Extract:
As no genome or transcriptome data is yet available on P. porphyrae, we report here an expressed sequenced tag (EST) dataset generated using 454 sequencing. We provide a proteome and secretome prediction as well as a preliminary account of the genes potentially involved in P. porphyrae pathogenicity. We also performed gene clustering and de-novo approaches to assess if new pathogenicity-related proteins or host translocation mechanisms could be identified with this EST dataset. Finally, we also compared the P. porphyrae gene complement with that of known mammal and plant Pythium pathogens to get first molecular insights into the specialization towards a red algal host within the Pythium genus.



A clonal strain of P. porphyrae was isolated from Porpyra sp. blades collected in Seochon (36°12′ N, 126°50′ E, Western Sea) and maintained at 6°C, under 15 μmol photons m−2 s−1 (10 h light, 14 h dark photoperiod) on corn meal agar plates. To generate free living hyphae of P. porphyrae, colonized agar plugs were transferred into liquid Arasaki B medium (Arasaki et al. 1968) and maintained for 7–10 days at 20°C in this suspension. Blades of Pyropia sp. host were grown in Modified Grund Medium (Klochkova et al. 2012) with constant aeration at 10°C under 30 μmol photons m−2 s−1 (16 h light, 8 h dark photoperiod). For the generation of EST libraries, P. porphyrae free living hyphae were inoculated into Pyropia sp. MGM cultures and harvested (three biological replicates) at 0, 4, and 30 h after inoculation. Mycelium was collected and thoroughly washed 4 times with sterile seawater to remove host debris and immediately flash frozen in liquid nitrogen.

To do:
Pick up the P. porphyrae excerpt after its final sentence and carry it forward. You won't need the data that follows.

Stored records
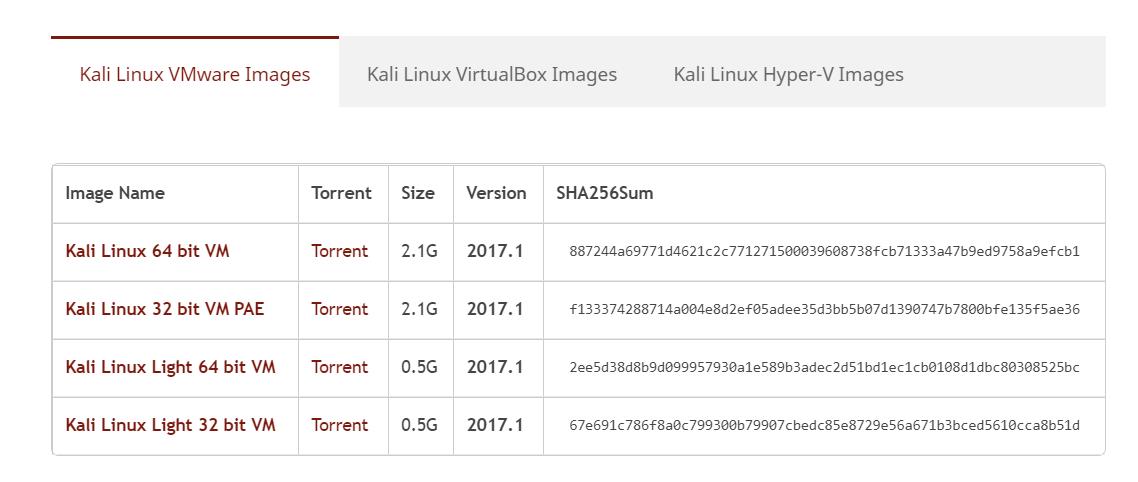The height and width of the screenshot is (482, 1138).
Task: Click the Version column header
Action: pos(496,193)
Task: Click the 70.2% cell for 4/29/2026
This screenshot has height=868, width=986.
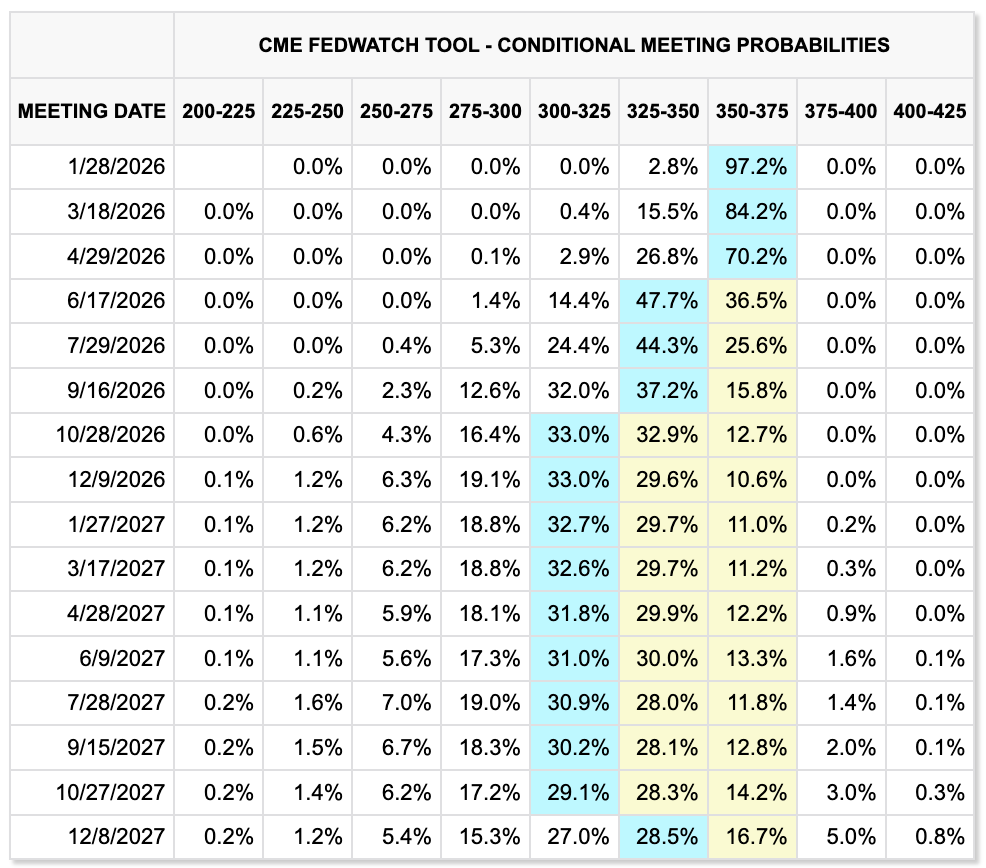Action: [751, 256]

Output for this exercise:
RNA extraction and EST library assembly

Total RNA from P. porphyrae was isolated using TRI reagent (MRC, Los Angeles, CA, USA) according to the manufacturer’s protocol, treated enzymatically with DNase I (TaKaRa, Tokyo, Japan) to remove contaminant DNA, and purified with the Oligotex purification kit (Qiagen, Los Angeles, CA, USA). RNA quality was assessed both visually (1.2% formaldehyde gel electrophoresis) and using an Agilent 2100 Bioanalyzer (Agilent, Hambruk, Germany). 454 pyrosequencing library preparation and sequencing were carried out by GNCBio (Daejeon, Korea) using a GS Titanium Library Preparation kit (454 Life Sciences, Branford, CT, USA). cDNA libraries were validated using a High Sensitivity Chip on the Agilent 2100 Bioanalyzer, and emulsion PCR reactions were performed to enrich cDNA templates. Tagged libraries were combined in a picotiter plate and sequenced using a 454 Genome Sequencer FLX System (Roche, Los Angeles, CA, USA). The resulting Standard Flowgram Format file containing raw read data was used to filter low-quality reads (cut-off value of 40), primer and adapter sequences. Reads shorter than 50 bp were removed, and after pooling all conditions, the remaining dataset was de novo assembled using the GS De Novo Assembler software (Newbler v. 2.7; 454 Life Sciences). Datasets are available on the Sequence Read Archive ( under the run accessions SRR11079882, SRR11079883, and SRR11079884.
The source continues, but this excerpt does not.